In my house, the Louisiana-bred Husband and Thing 1 would love it if boudin was its own food group. This featured Black Hill Ranch Pork Boudin in Zatarain’s Creole Mustard and topped with more of the cabbage and swiss chard. I would never have put such a combination together but it worked. I talked to Chef Danny Trace and they make the boudin in house. He has some Louisiana roots so I knew it would be done right!
I then ran across the Tuna Crudo.
The tuna was served with a peach vinaigrette, caramelized peaches, cucumber, and a bit of crema. Such a light and refreshing dish after chowing down on the duck and boudin.
My final stop was the Grand Platter. Oh my! It was quite grand.
This deliciousness consisted of Blue Crab Raviote, Zatarain’s Boiled Shrimp, Creole Lobster on a Stick, West Indies Crab Claws, Smoked Catfish Dip, and Bluepoint Oysters on the half shell. It was almost too beautiful to eat but I persevered. All that shellfish was begging me to go back and get more Prosecco. I’ll talk about the wine in a bit.

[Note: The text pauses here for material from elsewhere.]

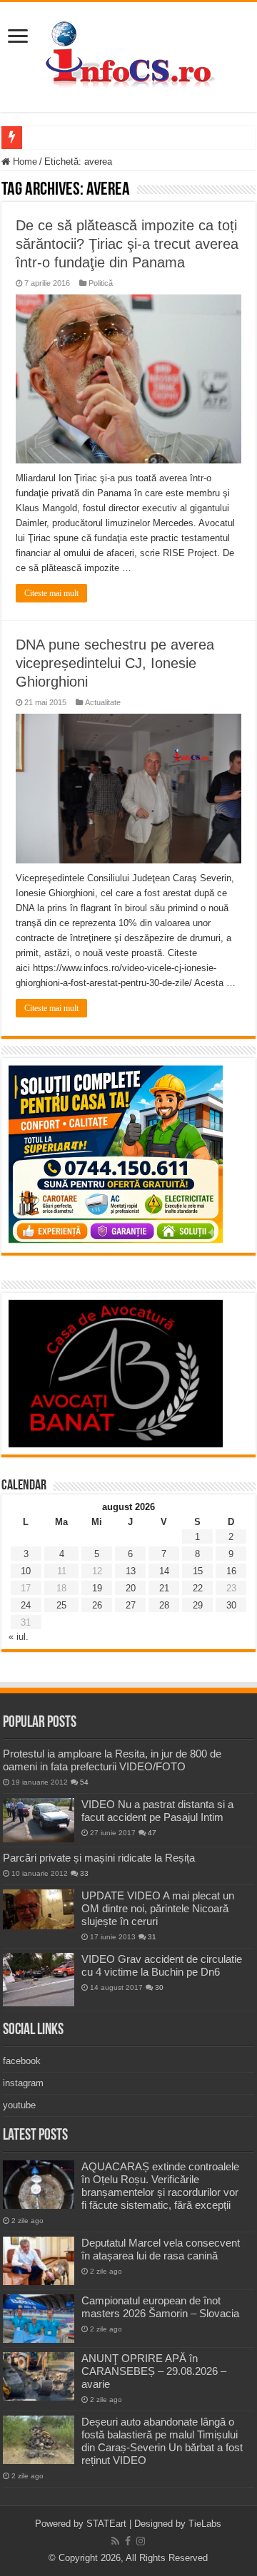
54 (84, 1782)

I almost teared up at the Blue Crab Raviote. Lump crab for days! And those crab claws!
You just can’t miss me with anything crab.
Ah, the vino! In addition to trying a few of wines they had available for the 7-7-7 feature, I was able to get a behind the scenes glimpse of the wine program.

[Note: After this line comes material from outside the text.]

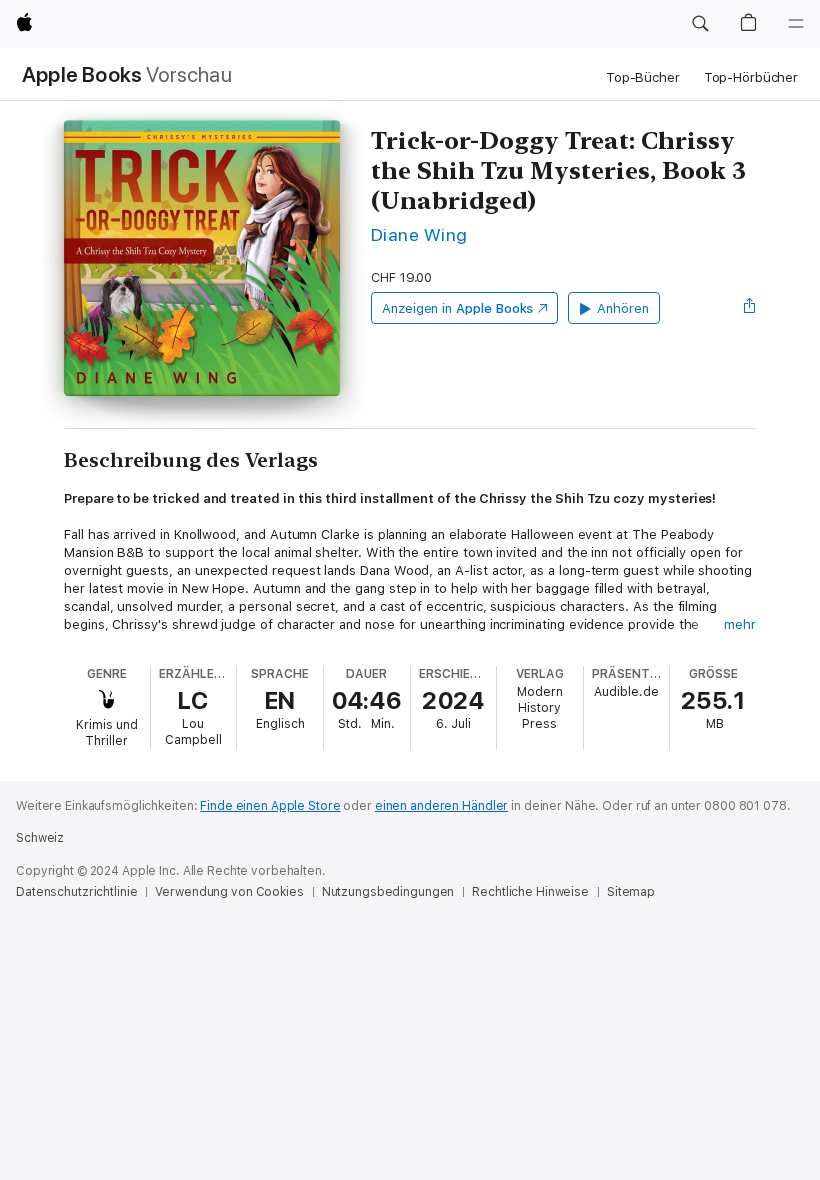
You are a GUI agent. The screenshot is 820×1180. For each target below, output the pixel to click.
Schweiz (40, 838)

The first wine I tried was Carmina Loggia Prosecco from Italy. This was a beautifully crisp, dry, and refreshing wine with bright acidity. It certainly cleansed my palate and got me ready for the aforementioned ceviche. I also refilled my glass of this when trying out the Grand Platter. Talk about a great pairing.

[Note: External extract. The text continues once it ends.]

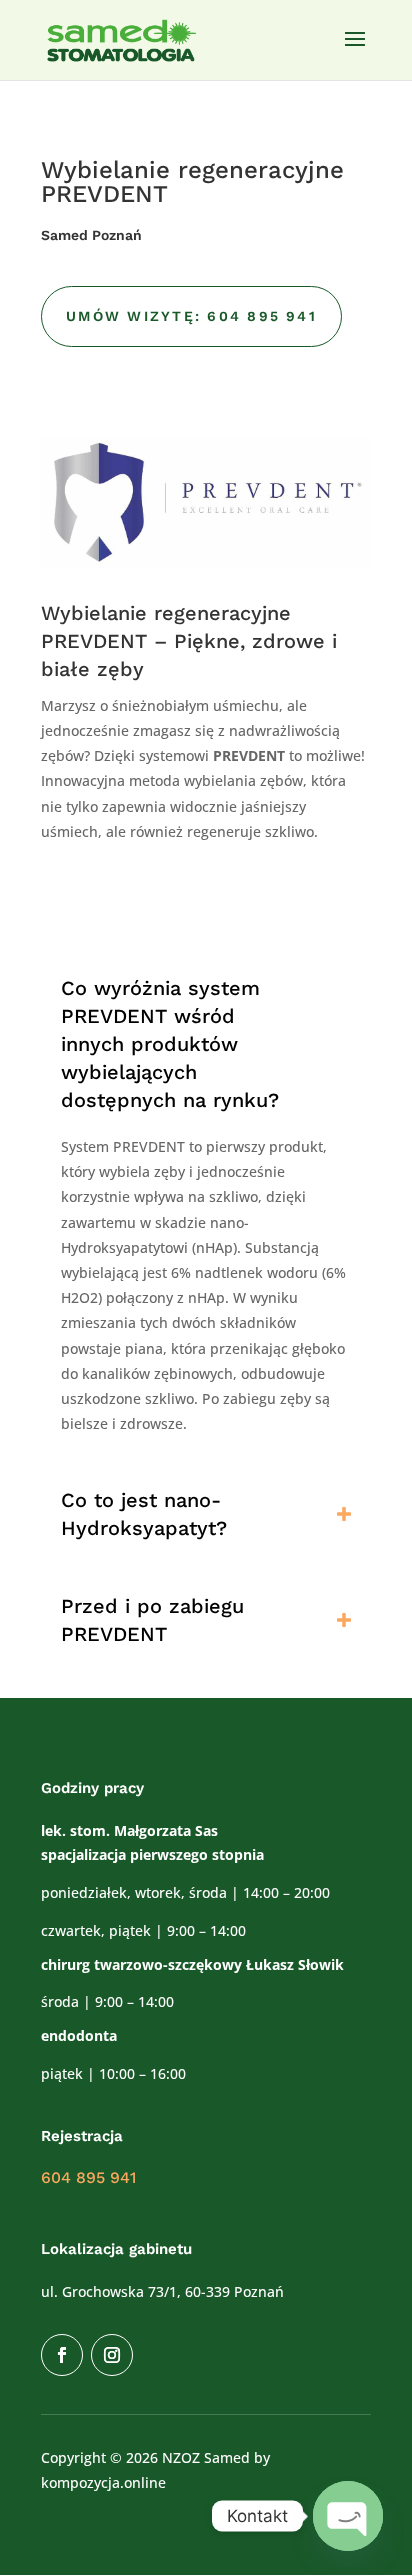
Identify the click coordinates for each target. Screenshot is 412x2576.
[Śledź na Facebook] (62, 2355)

For the white wine selection, the 2013 Matteo Braidot Prinot Grigio from Venezia Italy was available. This was equally as nice as an aperitif and a match for the seafood.
The featured red wine was the Liberated Pinot Noir from Monterey, CA. This was a well-balanced wine with nice acidity along with some earthiness and cherry and raspberry flavors. I absolutely loved this with the duck.
After having tried all of the appetizers and wines available, it was time for a tour. Wine Director Marcus Gausephol took me on a behind the scenes tour of the restaurant’s wine program. They have a fantastic wine list which features more than 800 bottles and over 80 selections by the glass and which has received the Wine Spectator Award of Excellence. Great wine for great cuisine. In fact, they do many things “wine.” They have a featured selection of wines poured from the Coravin which I love as sometimes you just want to try a wine without committing to the whole bottle. And sometimes you don’t want to pay for the whole bottle. Just keepin’ it real folks. I have a Coravin at home and absolutely love it.
They also do a “Wine Table” daily where their wine guys pull various wines (inspired by the guest) and pair them with a five-course tasting menu. It’s meant to be a fun, relaxed experience for wine enthusiasts whether they are new to wine or old hands. They also have a wine event called “Case of the Mondays” where they literally open a case of wine and allow guests to taste them. It’s usually based on the restaurant’s wine focus for the particular month. I have got to get over there for one of these events! Talk about hashtag #MondayMotivation!
The restaurant also has several dining rooms that are available for private dining, including the Courtyard. Of course my favorite is the Wine Room on the second floor.
How better to dine than being surrounded by the nectar of the Gods? The room houses their old world wine collection as well as a few cult California Cabs. They also have a downstairs cellar where most of their new world wine is stored. And then they have a couple of other cellars for new and old world white wines. There could have been another one but I lost track somewhere. Just rest assure that there is ample wine from which to choose. If brunch is more your speed then you have to check out the Saturday Brunch where they offer 25-cent Mimosas and Bloody Marys. You just may need a nap afterwards. So whether you’re up for some fine dining (which I’m all about when Thing 1 and Thing 2 have plans) or just want something a bit more causal with brunch or the bar, you definitely can’t go wrong here.
Just be sure not to forget your complimentary praline (or two) on the way out the door!